AS OF DECEMBER, the U.S. government is no longer in the business of minting $1 coins with the faces of U.S. presidents on them, except a limited number for collectors. The Obama administration said that the decision would cut government waste. Americans use so few coins that banks end up returning 40 percent of their allotments to the Federal Reserve each year. The Fed has accumulated 1.4 billion of them, which it must store in warehouses at considerable expense. Suspending production of new coins for circulation will save $50 million per year over the next few years, according to the administration.
Case closed, right? Well, not exactly. Advocates of the dollar coin are pushing back. In the Senate, Democrat Tom Harkin (Iowa) and Republican John McCain (Ariz.) have introduced a bill that would require Federal Reserve banks to stop issuing the paper dollar within four years or when circulation of $1 coins exceeds 600 million annually — whichever comes first. A similar measure is pending in the House.
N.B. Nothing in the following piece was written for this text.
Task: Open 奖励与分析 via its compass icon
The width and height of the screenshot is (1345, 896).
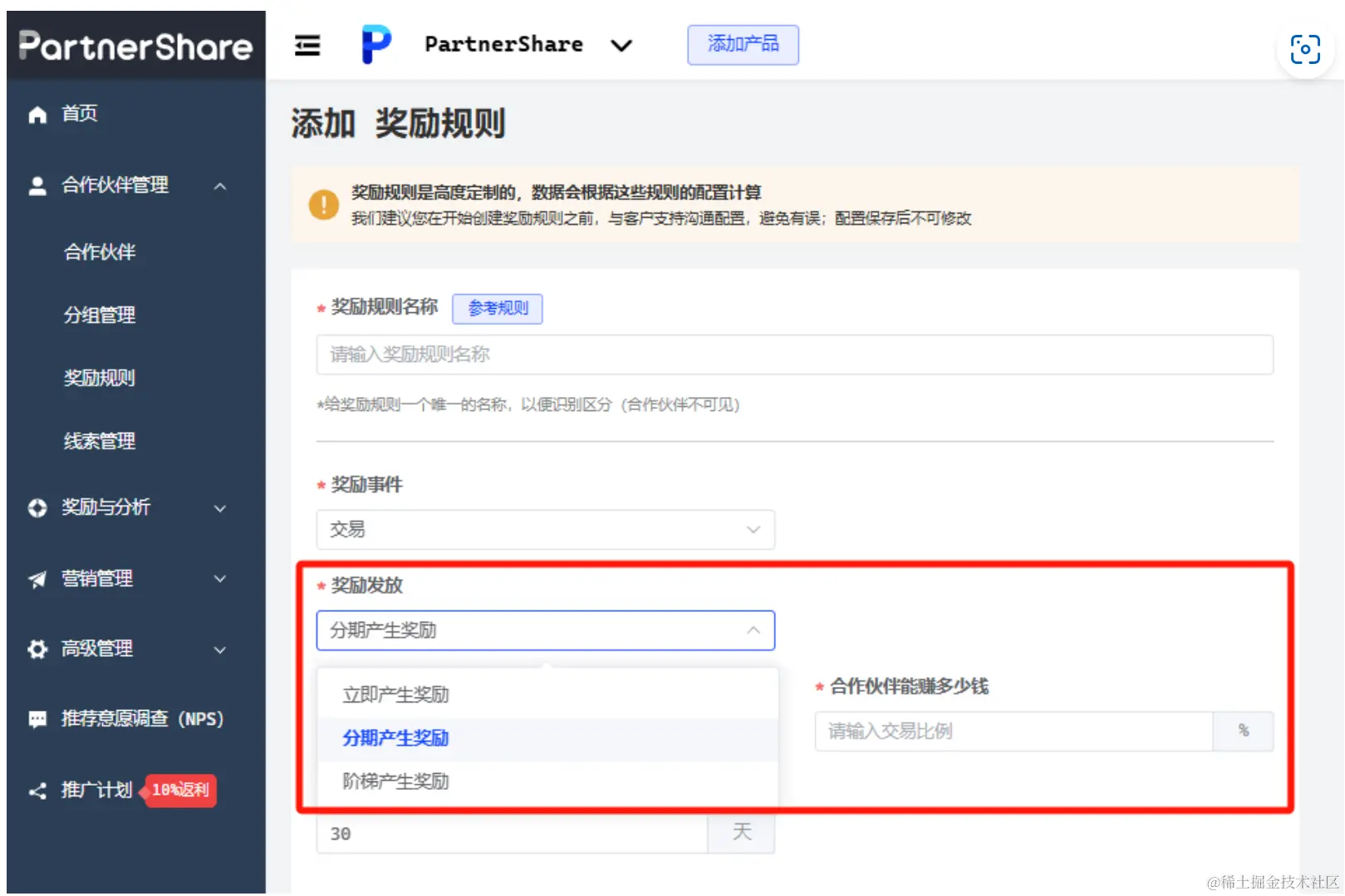Action: [37, 507]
Their point is that it’s silly to expect the public to use coins when the old George Washington paper buck is still circulating as an alternative. Over time, coin supporters argue, substituting the dollar coin for the paper bill will produce more savings than halting coin production.
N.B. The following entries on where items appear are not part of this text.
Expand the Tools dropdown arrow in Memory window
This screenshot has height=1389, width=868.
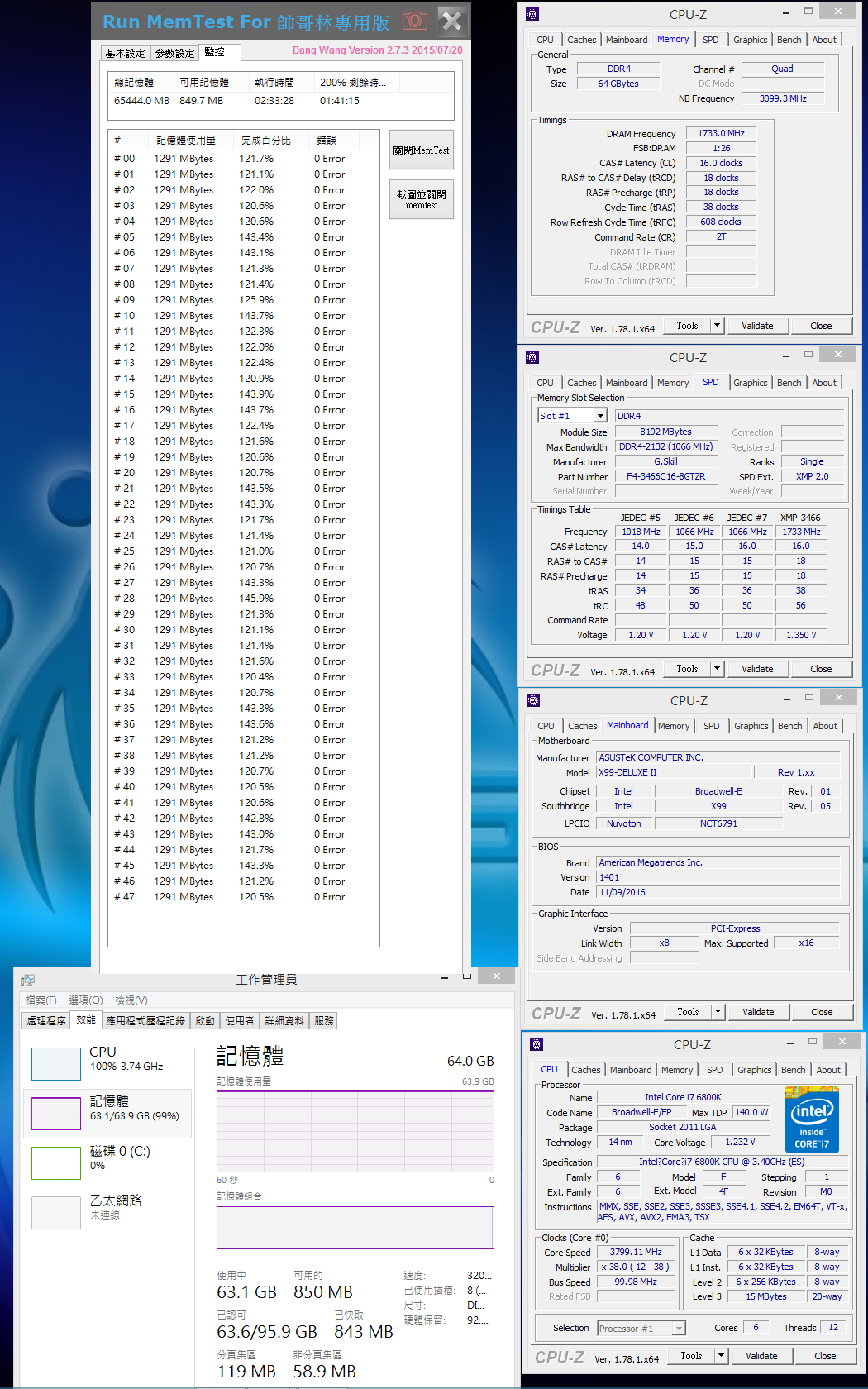point(717,326)
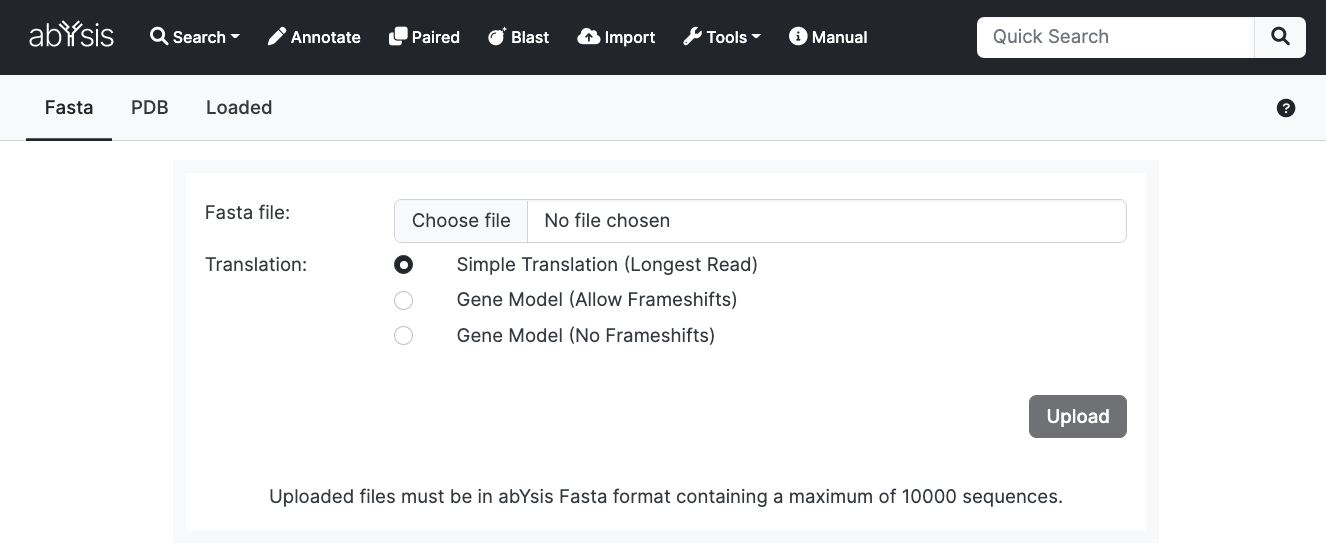Click the pencil Annotate icon
The width and height of the screenshot is (1326, 560).
pyautogui.click(x=277, y=37)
We agree. In fact, if Americans knew how much they are paying for their paper-buck habit, they might think differently about it. Just this month, the Government Accountability Office reported that the government would save an average of $146 million per year over the next 30 years if it switched to coins. The switch would cost the government for the first seven years, but thereafter savings would snowball, totaling $4.4 billion over three decades. The savings result from the fact that dollar coins generate more seigniorage — the government’s profit from issuing money that costs less to produce than its face value.
This estimate represents a decline of about a fifth in projected savings since the GAO’s last report a year ago, because of efficiency gains in note production and steps the Fed has taken to lengthen bills’ useful lives. Still, it’s almost three times more annual savings than the administration claims for its paper-only proposal.
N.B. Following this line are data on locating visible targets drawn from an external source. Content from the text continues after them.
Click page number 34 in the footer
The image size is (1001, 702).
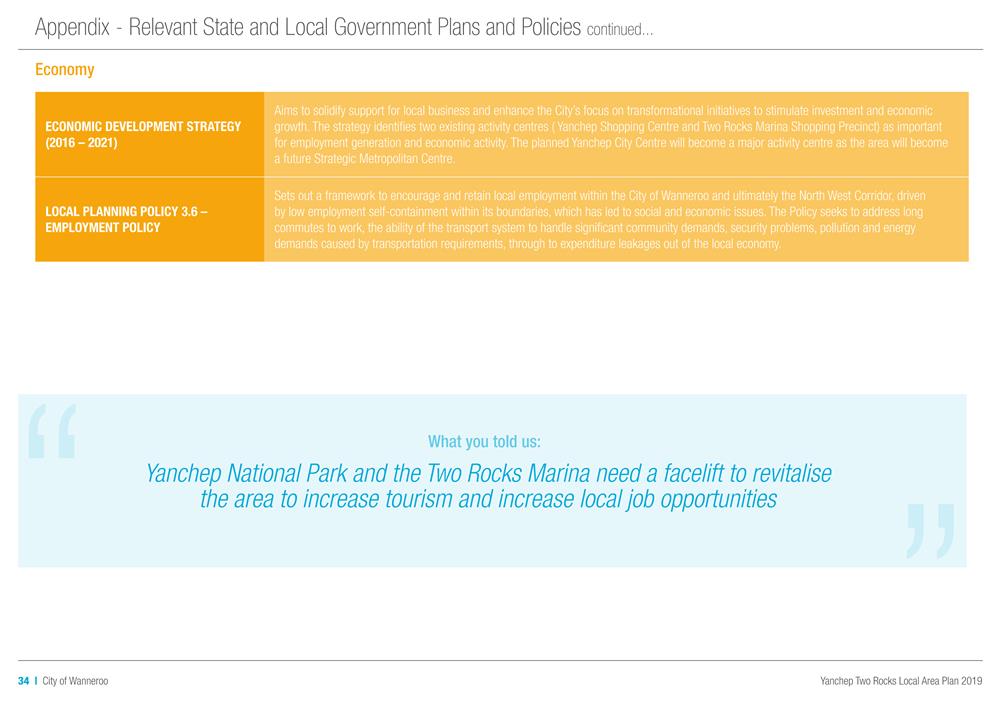(x=23, y=681)
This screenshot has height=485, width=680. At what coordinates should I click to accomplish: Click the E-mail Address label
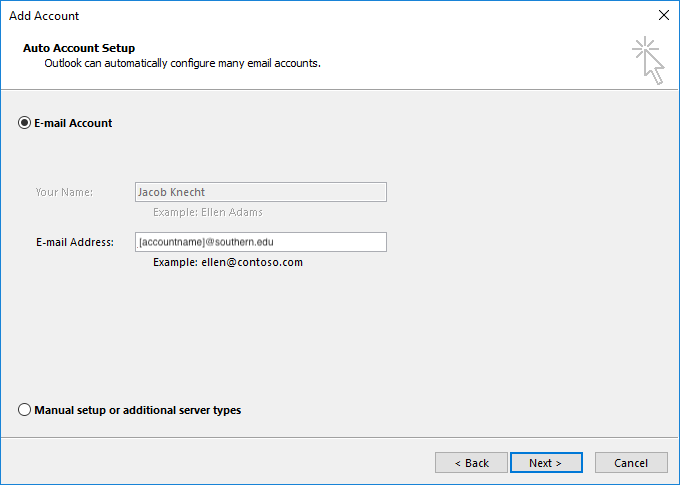(x=75, y=242)
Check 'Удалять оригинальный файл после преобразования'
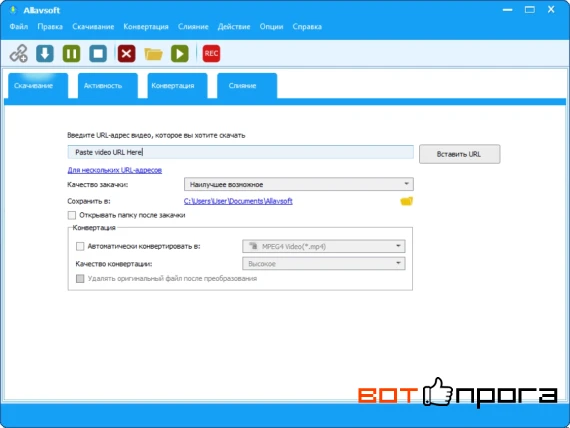570x428 pixels. 80,279
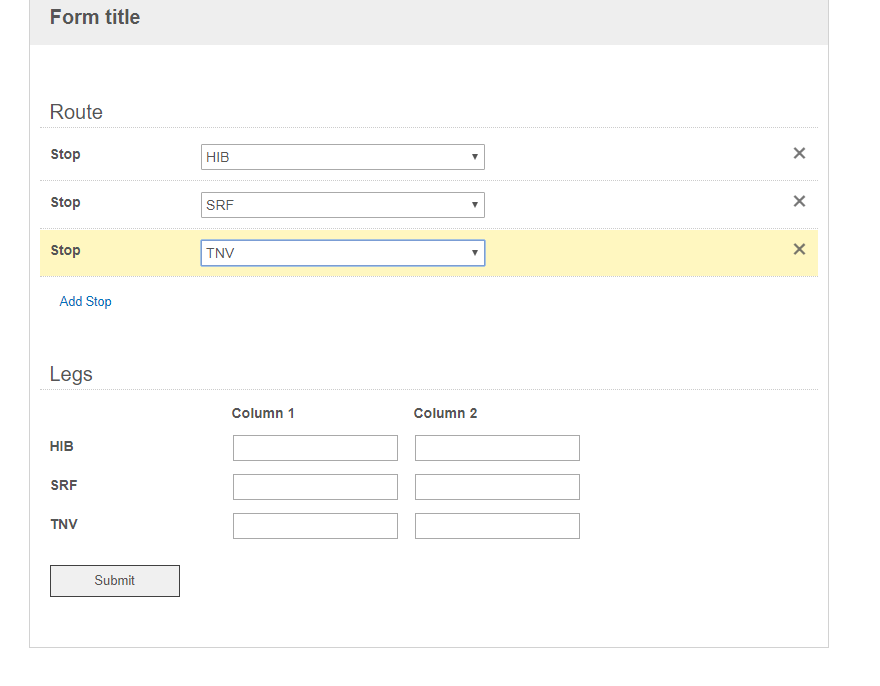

The battle of notes vs. coins is almost a parody of legislative trench warfare in Washington, a perennial issue that pits vending machine interests and mining companies in Mr. McCain’s home state of Arizona against printing companies, paper makers and the Mount Vernon Ladies’ Association — who have formed a united front called Americans for George. As it happens, the printers are in Massachusetts, whose senators, Republican Scott Brown and Democrat John F. Kerry, defend the paper buck.
To the extent it’s possible to weigh the matter objectively, facts favor the coin. Almost all industrialized countries have eliminated small-denomination bills, because metal objects last longer than paper ones. Protecting the long-run interest of taxpayers is what Congress is supposed to do.